D’importantes divergences persistent entre les ratios cours/valeur comptable des différents marchés émergents. Dans la plupart des cas, ces ratios sont moins élevés qu’en 2016, à la suite de la réduction de l’assouplissement quantitatif, mais plus élevés qu’en 2009, dans la foulée de la crise financière mondiale. Les deux exceptions positives notables sont la Chine et Taïwan, qui représentent respectivement 40 % et 13 % de l’indice. Ces deux pays ont une longueur d’avance sur les autres grands pays émergents en ce qui concerne la lutte contre la pandémie ; ils tirent aussi parti de la baisse des prix du pétrole. Malgré le plongeon de 47 % de son marché boursier depuis le début de l’année, le Brésil présente une valorisation relativement élevée parce que le pays a fait belle figure au cours des 18 mois qui ont suivi l’élection du président réformiste Jair Bolsonaro. Les marchés boursiers du Mexique, de la Turquie, de la Corée du Sud, de la Colombie et du Chili n’ont jamais été aussi peu chers et ont mené la remontée.
Au cours du trimestre, les monnaies de certains pays émergents se sont considérablement dépréciées face au dollar américain, qui fait office de valeur refuge, alors que nous prévoyions un recul du billet vert. Le réal brésilien et le rand d’Afrique du Sud se sont dépréciés de plus de 20 % et sont désormais sensiblement sous-évalués. Ces deux monnaies devraient s’apprécier lorsque la situation se stabilisera. Nous tablons sur un recul du dollar américain par rapport à son niveau actuel, ce qui favoriserait les marchés boursiers émergents.
La baisse des prix du pétrole favorise les marchés émergents dans leur ensemble, car bon nombre de grands pays sont des importateurs nets. En revanche, une faiblesse persistante des prix aurait des effets néfastes, car elle laisserait entrevoir une longue récession. Le prix du pétrole est remonté au-dessus de la barre des 30 $ US le baril, ce qui témoigne de l’appétit pour le risque sur les marchés.
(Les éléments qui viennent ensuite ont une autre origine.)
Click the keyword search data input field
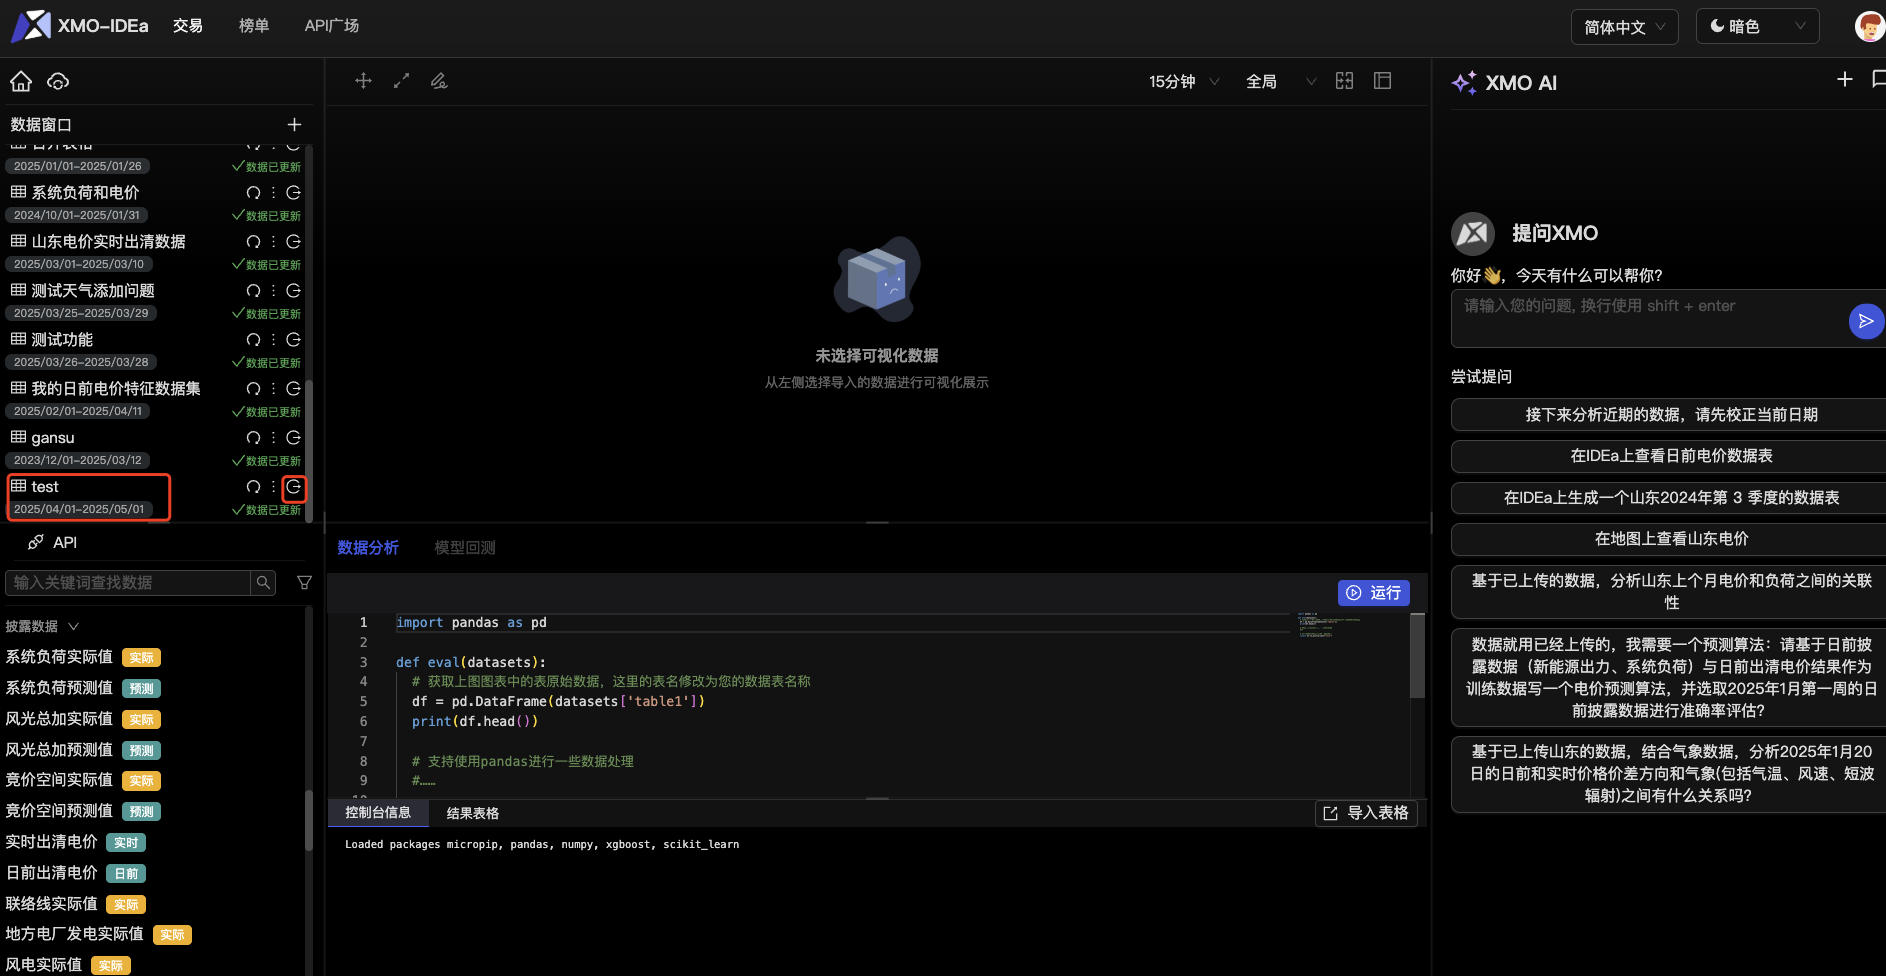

En résumé, les marchés émergents ont été devancés par les marchés développés lors de la récente remontée, en partie du fait que certains pays sont jugés en retard dans leurs efforts pour faire face aux répercussions du coronavirus. Une autre raison réside dans la tiédeur de la reprise, comme en témoigne le style dominant au cours de la remontée. Nous nous attendions à ce que les actions de valeur se comportent bien durant le redressement. Or, les actions de croissance ont tenu le haut du pavé, ce qui donne à penser que les investisseurs revenus sur le marché, craignant un nouveau repli, ont privilégié les titres peu risqués de sociétés à forte croissance.
Selon nous, les actions demeurent sous-évaluées, même après leur forte reprise. De plus, nous nous attendons à ce que les actions des marchés émergents génèrent, dans l’ensemble, des rendements supérieurs au cours des prochains mois, à condition que le nombre de cas de COVID-19 ne reparte pas à la hausse. À court terme, les marchés continueront toutefois de fluctuer au rythme des bonnes et des mauvaises nouvelles. Pour que la reprise soit durable, le marché devra être convaincu que le pire est passé.